>> start

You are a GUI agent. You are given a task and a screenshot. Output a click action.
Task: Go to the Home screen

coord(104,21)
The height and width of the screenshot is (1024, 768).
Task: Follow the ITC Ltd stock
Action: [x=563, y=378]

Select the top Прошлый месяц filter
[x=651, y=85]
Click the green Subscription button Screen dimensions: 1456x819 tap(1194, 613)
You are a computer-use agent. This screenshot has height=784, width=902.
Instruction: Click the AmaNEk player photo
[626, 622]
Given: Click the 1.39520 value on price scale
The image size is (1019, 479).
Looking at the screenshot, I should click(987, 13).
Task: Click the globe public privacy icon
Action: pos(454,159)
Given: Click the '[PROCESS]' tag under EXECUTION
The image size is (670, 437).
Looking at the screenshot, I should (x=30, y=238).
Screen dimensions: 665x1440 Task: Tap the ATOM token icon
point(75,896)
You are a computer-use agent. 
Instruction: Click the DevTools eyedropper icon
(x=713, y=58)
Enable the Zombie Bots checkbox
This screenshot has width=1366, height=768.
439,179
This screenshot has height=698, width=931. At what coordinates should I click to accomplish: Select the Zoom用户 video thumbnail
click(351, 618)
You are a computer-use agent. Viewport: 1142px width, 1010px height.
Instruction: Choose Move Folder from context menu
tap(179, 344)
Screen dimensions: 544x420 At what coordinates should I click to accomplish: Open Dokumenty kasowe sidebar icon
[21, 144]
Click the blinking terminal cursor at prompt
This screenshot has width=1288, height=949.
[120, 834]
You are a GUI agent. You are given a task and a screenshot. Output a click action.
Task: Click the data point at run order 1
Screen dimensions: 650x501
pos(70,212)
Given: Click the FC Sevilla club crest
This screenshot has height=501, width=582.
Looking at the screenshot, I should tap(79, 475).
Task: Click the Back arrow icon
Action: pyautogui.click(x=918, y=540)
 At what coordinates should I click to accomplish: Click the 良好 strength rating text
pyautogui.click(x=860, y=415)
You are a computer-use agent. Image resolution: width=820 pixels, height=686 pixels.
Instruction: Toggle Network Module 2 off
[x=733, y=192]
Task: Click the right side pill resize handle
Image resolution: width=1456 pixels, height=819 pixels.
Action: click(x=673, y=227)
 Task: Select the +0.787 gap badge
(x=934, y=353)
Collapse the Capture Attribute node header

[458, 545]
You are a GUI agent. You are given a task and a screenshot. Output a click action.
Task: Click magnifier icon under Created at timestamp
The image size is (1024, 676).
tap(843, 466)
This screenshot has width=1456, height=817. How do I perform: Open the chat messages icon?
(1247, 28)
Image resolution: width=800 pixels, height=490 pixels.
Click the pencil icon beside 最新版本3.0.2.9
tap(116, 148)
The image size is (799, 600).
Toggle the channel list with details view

>> end

**DIRECTIONS:** Copy the items word for word, from the first line through the line that contains "Looking at the screenshot, I should (x=30, y=238).", including that line.

**CORRECT ANSWER:**
You are a GUI agent. You are given a task and a screenshot. Output a click action.
Task: Go to the Home screen

coord(104,21)
The height and width of the screenshot is (1024, 768).
Task: Follow the ITC Ltd stock
Action: [x=563, y=378]

Select the top Прошлый месяц filter
[x=651, y=85]
Click the green Subscription button Screen dimensions: 1456x819 tap(1194, 613)
You are a computer-use agent. This screenshot has height=784, width=902.
Instruction: Click the AmaNEk player photo
[626, 622]
Given: Click the 1.39520 value on price scale
The image size is (1019, 479).
Looking at the screenshot, I should click(987, 13).
Task: Click the globe public privacy icon
Action: pos(454,159)
Given: Click the '[PROCESS]' tag under EXECUTION
The image size is (670, 437).
Looking at the screenshot, I should (x=30, y=238).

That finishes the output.